_Assignment_
Write out only the opening lines of the entries, through the line with "Used Transmissions (384, 16)".

_Exercise materials_
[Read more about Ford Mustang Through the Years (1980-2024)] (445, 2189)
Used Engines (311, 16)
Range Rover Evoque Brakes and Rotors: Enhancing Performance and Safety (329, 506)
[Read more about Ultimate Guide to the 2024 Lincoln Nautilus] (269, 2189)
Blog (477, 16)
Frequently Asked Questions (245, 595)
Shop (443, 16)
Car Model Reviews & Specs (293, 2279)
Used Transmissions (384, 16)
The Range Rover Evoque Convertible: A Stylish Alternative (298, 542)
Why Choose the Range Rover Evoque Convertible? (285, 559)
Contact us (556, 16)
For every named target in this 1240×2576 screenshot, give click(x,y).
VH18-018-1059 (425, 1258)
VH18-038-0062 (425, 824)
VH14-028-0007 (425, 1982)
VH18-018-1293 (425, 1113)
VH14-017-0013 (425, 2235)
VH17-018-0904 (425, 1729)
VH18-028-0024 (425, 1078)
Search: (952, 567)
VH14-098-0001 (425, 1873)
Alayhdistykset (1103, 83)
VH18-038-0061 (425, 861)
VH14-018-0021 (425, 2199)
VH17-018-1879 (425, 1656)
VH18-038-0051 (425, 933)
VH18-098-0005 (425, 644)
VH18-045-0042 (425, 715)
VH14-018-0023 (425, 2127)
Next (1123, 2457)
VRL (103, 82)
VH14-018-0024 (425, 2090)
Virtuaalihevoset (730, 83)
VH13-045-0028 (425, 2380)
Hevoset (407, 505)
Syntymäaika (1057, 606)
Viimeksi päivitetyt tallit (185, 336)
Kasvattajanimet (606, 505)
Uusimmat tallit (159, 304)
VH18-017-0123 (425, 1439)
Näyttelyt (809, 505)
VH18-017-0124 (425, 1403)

_Problem solution_
[Read more about Ford Mustang Through the Years (1980-2024)] (445, 2189)
Used Engines (311, 16)
Range Rover Evoque Brakes and Rotors: Enhancing Performance and Safety (329, 506)
[Read more about Ultimate Guide to the 2024 Lincoln Nautilus] (269, 2189)
Blog (477, 16)
Frequently Asked Questions (245, 595)
Shop (443, 16)
Car Model Reviews & Specs (293, 2279)
Used Transmissions (384, 16)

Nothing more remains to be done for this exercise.